Below are the entries to work from; restate word for word the portion that opens with the line containing "Formulario de Contacto (522, 634)" and closes with the line containing "Church Resources & Supplies (212, 1948)", keeping both.
DATA EXTRACTS below:
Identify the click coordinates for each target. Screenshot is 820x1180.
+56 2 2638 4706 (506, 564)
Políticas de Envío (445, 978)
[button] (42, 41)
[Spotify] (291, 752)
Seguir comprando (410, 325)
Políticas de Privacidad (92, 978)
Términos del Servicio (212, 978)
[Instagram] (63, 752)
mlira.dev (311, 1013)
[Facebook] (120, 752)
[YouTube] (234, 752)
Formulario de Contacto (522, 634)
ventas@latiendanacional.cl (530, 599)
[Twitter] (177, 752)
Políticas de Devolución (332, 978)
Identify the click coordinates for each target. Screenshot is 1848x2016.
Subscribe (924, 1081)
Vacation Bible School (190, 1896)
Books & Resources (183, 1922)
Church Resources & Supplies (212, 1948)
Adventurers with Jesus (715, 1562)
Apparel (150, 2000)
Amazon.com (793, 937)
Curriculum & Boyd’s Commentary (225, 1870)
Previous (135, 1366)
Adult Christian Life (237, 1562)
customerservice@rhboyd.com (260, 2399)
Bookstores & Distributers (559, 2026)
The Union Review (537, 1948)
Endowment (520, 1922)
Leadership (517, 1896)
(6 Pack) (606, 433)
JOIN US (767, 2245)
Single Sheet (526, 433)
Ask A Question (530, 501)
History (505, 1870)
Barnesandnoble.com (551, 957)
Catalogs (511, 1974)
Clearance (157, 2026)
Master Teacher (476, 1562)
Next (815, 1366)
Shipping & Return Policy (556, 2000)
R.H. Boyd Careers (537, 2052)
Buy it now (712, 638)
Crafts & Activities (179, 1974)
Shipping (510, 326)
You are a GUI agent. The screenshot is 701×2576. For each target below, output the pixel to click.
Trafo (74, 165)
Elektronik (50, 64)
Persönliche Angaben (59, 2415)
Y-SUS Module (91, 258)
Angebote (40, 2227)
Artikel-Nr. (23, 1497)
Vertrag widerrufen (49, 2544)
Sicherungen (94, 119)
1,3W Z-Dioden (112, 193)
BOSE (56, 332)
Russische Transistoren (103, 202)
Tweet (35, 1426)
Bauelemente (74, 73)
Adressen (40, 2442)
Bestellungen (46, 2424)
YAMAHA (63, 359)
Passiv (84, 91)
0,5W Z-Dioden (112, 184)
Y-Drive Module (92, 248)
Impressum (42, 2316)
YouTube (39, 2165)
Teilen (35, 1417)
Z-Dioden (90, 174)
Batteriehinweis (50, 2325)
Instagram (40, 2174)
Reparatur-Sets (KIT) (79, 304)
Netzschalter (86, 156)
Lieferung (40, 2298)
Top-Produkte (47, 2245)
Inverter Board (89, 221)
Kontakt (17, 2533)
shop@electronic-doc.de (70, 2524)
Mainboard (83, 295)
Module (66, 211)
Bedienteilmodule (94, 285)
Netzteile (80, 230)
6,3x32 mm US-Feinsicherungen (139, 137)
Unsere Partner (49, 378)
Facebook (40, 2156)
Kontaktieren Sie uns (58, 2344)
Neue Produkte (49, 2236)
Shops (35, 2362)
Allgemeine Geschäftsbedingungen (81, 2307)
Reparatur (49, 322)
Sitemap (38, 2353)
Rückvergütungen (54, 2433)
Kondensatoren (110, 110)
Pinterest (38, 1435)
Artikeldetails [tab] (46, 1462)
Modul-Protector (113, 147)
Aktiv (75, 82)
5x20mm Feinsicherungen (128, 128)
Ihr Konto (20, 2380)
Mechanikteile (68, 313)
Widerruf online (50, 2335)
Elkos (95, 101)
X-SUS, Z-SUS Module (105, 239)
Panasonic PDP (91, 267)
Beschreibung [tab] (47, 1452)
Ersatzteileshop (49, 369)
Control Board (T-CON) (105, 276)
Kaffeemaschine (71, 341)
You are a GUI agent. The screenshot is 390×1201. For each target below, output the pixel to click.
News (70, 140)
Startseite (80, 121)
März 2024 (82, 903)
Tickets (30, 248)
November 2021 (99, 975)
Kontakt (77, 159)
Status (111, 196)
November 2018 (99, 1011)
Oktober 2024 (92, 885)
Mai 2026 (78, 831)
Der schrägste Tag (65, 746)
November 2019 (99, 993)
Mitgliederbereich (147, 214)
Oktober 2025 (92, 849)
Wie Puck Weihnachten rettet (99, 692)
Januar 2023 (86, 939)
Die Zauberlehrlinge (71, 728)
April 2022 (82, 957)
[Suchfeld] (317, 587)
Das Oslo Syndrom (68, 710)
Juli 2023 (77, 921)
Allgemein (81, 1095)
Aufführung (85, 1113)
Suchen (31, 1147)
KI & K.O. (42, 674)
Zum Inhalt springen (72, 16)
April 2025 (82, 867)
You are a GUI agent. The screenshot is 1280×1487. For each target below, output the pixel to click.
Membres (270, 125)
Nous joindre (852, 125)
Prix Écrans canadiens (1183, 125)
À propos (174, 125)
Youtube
End of DATA EXTRACTS.
- [SOLUTION TO THE EXERCISE]:
Formulario de Contacto (522, 634)
ventas@latiendanacional.cl (530, 599)
[Twitter] (177, 752)
Políticas de Devolución (332, 978)
Identify the click coordinates for each target. Screenshot is 1848x2016.
Subscribe (924, 1081)
Vacation Bible School (190, 1896)
Books & Resources (183, 1922)
Church Resources & Supplies (212, 1948)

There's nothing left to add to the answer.